2. Não confunda os seus sentimentos. É importante evitar  misturar as emoções e os personagens e colocá-los todos em uma mesma situação. Por vezes, aqueles que podem lhe ajudam ou lhe oferecer um ombro amigo acabam sendo afastados pela mania que temos confundir e colocar em um mesmo grupo pessoas que tem e que não tem culpa no que está acontecendo.

3. Não force a barra. Algumas peças não se encaixam e não há o que fazer para mudar a situação sem algumas adaptações mais bruscas ou permanentes. Com isso, dê tempo ao tempo e analise o ambiente. Lembre-se de que tudo é momentâneo.

4. Pense em outras coisas. Leia um livro, assista um filme, escute uma música, pratique alguma atividade física, faça algo que tire o seu pensamento do problema. Relaxe.

5. Lembre-se de que uma hora tudo melhora. A vida é cíclica e tudo passa – seja em um mês, uma semana, ou um ano. No entanto, faça algo. Não se desespere, mas não se acomode.
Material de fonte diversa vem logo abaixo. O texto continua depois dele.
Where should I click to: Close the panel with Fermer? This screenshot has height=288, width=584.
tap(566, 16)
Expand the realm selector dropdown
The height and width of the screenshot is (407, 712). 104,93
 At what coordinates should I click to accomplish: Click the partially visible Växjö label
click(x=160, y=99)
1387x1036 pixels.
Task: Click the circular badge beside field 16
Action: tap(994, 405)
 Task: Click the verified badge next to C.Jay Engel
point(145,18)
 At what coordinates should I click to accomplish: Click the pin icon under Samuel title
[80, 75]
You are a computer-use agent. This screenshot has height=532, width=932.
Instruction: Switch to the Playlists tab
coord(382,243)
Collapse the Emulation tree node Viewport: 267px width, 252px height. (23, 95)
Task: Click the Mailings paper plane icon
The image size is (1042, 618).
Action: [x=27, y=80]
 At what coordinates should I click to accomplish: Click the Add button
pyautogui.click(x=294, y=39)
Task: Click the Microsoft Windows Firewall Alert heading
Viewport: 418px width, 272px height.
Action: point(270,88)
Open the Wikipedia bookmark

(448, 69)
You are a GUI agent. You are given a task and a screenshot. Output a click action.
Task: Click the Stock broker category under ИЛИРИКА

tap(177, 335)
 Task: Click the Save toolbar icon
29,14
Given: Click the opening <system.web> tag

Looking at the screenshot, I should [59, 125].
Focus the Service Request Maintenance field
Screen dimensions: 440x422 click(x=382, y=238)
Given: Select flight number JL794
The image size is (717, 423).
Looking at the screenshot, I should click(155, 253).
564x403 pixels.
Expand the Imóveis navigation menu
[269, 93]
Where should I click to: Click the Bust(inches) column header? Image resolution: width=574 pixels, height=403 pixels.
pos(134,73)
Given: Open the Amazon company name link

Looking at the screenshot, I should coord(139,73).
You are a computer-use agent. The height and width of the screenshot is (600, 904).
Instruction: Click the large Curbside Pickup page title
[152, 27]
6. Alimente a positividade. Espalhe pela sua casa e pela sua vida palavras de motivação. Vale colocar, no computador, um fundo de tela com uma frase de impacto, ou colocar na parede do quarto ou do escritório um quadrinho com um pensamento de grande significado para você. Algumas vezes, imagens bonitas e inspiradoras servem até mesmo mais do que palavras. Lembre-se de que um ambiente envolvente, bonito, é capaz de melhorar, ao menos, o astral.